Greetings! Welcome to Part 1 of Building a Multiplayer Gaming System
. Throughout this series we are going to design a system that supports a turn-based 1v1 multiplayer gaming experience from separate devices. We will examine different design decisions and their tradeoffs.
Let’s start by answering the question… What is a multiplayer gaming system?
Components of a Multiplayer Gaming System
A multiplayer gaming system allows players in different locations to play games together. The basic idea is that I can open it up on my computer or phone or whatever device, and start playing a game against someone else. Multiplayer gaming systems can be built in different ways. Your system could allow players to host their own games. These games could be public, and displayed in a game lobby, for anyone to join. Or they could be private, and require an invitation or code to get in. Or your system could control all matchmaking itself. Players must enter the queue for a match, and your system decides who plays against who. Here are some of the major components we will be discussing:
- Game Client
- Game Lobby
- Matchmaker
- Game Server
- Game History
The Game Client
The Game Client runs on an end user’s device. It communicates with the Game Server to get the current game state, and renders the state to the screen. It may include other features, such as highlighting possible moves, displaying the history of moves made in the game so far, or suggesting a ‘best move’.
The Game Client also includes the interfaces to start new games, play existing games, and otherwise navigate the game lobby or matchmaking system. If game history is stored and accessible, the game client provides an interface to that as well.
Game Lobby
The game lobby allows players to decide who they play against. Players could host public games and decide whether to accept a challenge from another player. Players could host private games so they can just play against their friends or favorite opponents.
Matchmaker
A matchmaker pairs up players to create games. Players queue up in the matchmaking system, and the matchmaker decides who should play who. This could be a first-come-first-served system, where you play whoever queued up most recently. Or the system could take into account player characteristics like skill rating or play style to try to make ‘good’ matches. Every approach here has tradeoffs which we will discuss more later.
Game Server
The Game Server holds the current game state for active games. It knows the game rules and it knows whose turn it is. The Game Server enforces correct game state and rejects invalid moves. Clients send their moves to the server, and the server updates the game state. If server-side push messaging is being used, the server updates other clients with the new game state. If client-side pull messaging is being used, clients periodically poll the server to get the new game state.

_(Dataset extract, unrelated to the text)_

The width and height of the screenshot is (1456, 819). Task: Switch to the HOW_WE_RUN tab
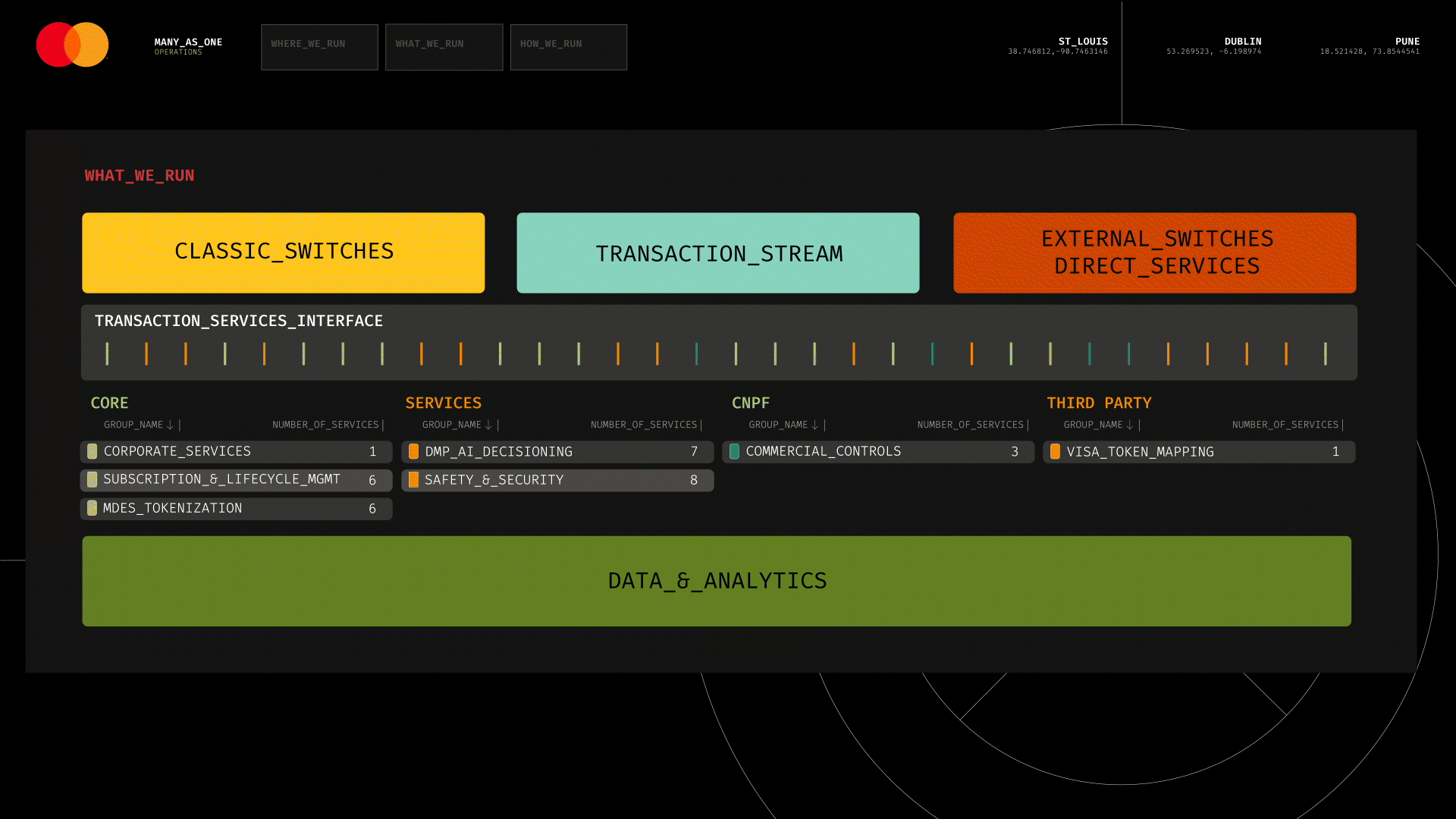pos(568,47)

If the system supports viewing the history of past games, the Game Server is responsible for committing game history to long term storage as moves are made or when the game has completed.
Game History
Game History is a record of past games and the moves that were made. You can view all your past games and replay them to analyze mistakes and find better moves. This could also allow you to view other players games, depending on what kinds of privacy policies you want to use. You could take the approach that all games are a matter of public record, as if everyone was just playing their game in a public park where anyone can come and watch. You could take the approach that games are private, and only the participants have a right to view it. Or you could land somewhere in the middle, where certain kinds of games (such as tournaments) are public, and everything else is private. Or give players control over whether to share their game history.
System Considerations
We will have a client application, a server application, and persistence. This means we will need to represent and synchronize state in three locations.
We will need to establish a messaging protocol between the client and server. We will need to decide which messages to send, who sends what and when, appropriate responses for various situations, including errors, and so on. We will need to decide whether to use push or pull messaging, or some mixture of the two.
The decisions we make will influence what patterns, languages, and technologies we will choose to build the system.
Design Workflow
There are many different ways to build a complex system. We are going to proceed with a user interface driven
approach. The system we are building is for people. People interact with the system through the interface. Our goal is to make a good interface that users love. Everything else in the system is in support of that. The interface drives the decision process for technical decisions and guides the order in which we implement various features.
Conclusion
Now that we have a basic idea of what we’re doing, we are ready to start designing. In Part 2, we will discuss the design process in greater depth.